27/02/2011
je ne croirais pas cette bêtise, si celles de mon pays ne m’y avaient préparé.
Il est parfois difficile de faire partie du "modèle" français, aujourd'hui comme hier !
En matière d'éducation, regardons du côté de l'étoile du nord .
« A Catherine II, impératrice de Russie
A Ferney, 27 Février.
Madame,
Votre Majesté Impériale daigne donc me faire juge de la magnanimité avec laquelle elle prend le parti du genre humain i. Ce juge est trop corrompu et trop persuadé qu’on ne peut répondre que des sottises tyranniques à votre excellent mémoire. Ne pouvoir jouir des droits de citoyen ii parce qu’on croit que le Saint-Père ne procède que du Père me paraît si fou et si sot, que je ne croirais pas cette bêtise, si celles de mon pays ne m’y avaient préparé. Je ne suis pas fait pour pénétrer dans vos secrets d'État ; mais je serais bien attrapé si Votre Majesté n’était pas d’accord avec le roi de Pologne iii ; il est philosophe, il est tolérant par principe ; j’imagine que vous vous entendez tous deux, comme larrons en foire, pour le bien du genre humain, et pour vous moquer des prêtres intolérants.
Un temps viendra, Madame, je le dis toujours, où toute la lumière nous viendra du Nord : Votre Majesté Impériale a beau dire, je vous fais étoile, et vous demeurerez étoile. Les ténèbres cimmériennes resteront en Espagne ; et à la fin même elles se dissiperont. Vous ne serez ni ognon, ni chatte, ni veau d’or, ni bœuf Apis ; vous ne serez point de ces dieux qu’on mange, vous êtes de ceux qui donnent à manger. Vous faites tout le bien que vous pouvez au-dedans et au dehors. Les sages feront votre apothéose de votre vivant ; mais vivez longtemps, Madame, cela vaut cent fois mieux que la divinité ; si vous voulez faire des miracles, tâchez seulement de rendre votre climat un peu plus chaud.

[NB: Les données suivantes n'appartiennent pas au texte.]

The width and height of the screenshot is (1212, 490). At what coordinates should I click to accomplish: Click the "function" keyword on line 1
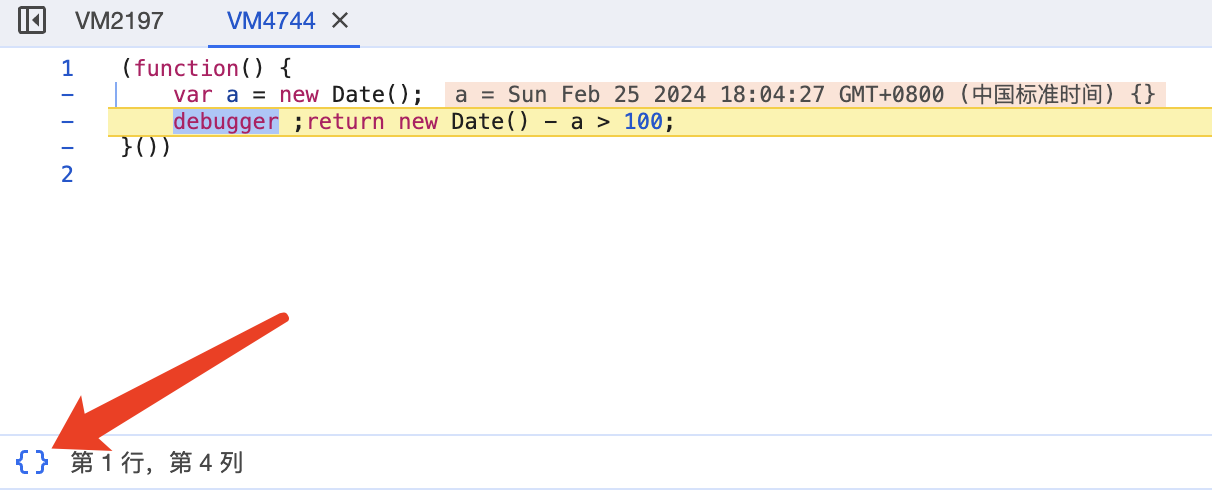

A voir tout ce que Votre Majesté fait, je croirai que c’est pure malice à elle, si elle n’entreprend pas ce changement : j’y suis un peu intéressé ; car, dès que vous aurez mis la Russie au trentième degré, au lieu des environs du soixantième, je vous demanderai la permission d’y venir achever ma vie, mais, en quelque endroit que je végète, je vous admirerai malgré vous, et je serai avec le plus profond respect, Madame, de Votre Majesté Impériale, etc. »
i Dans son Manifeste sur les Dissensions de la Pologne, Catherine invoquait le « Devoir sacré de l’humanité ».
ii C’était ce que les catholiques polonais prétendaient imposer aux dissidents.
iii Stanislas Poniatowski, ancien amant de Catherine.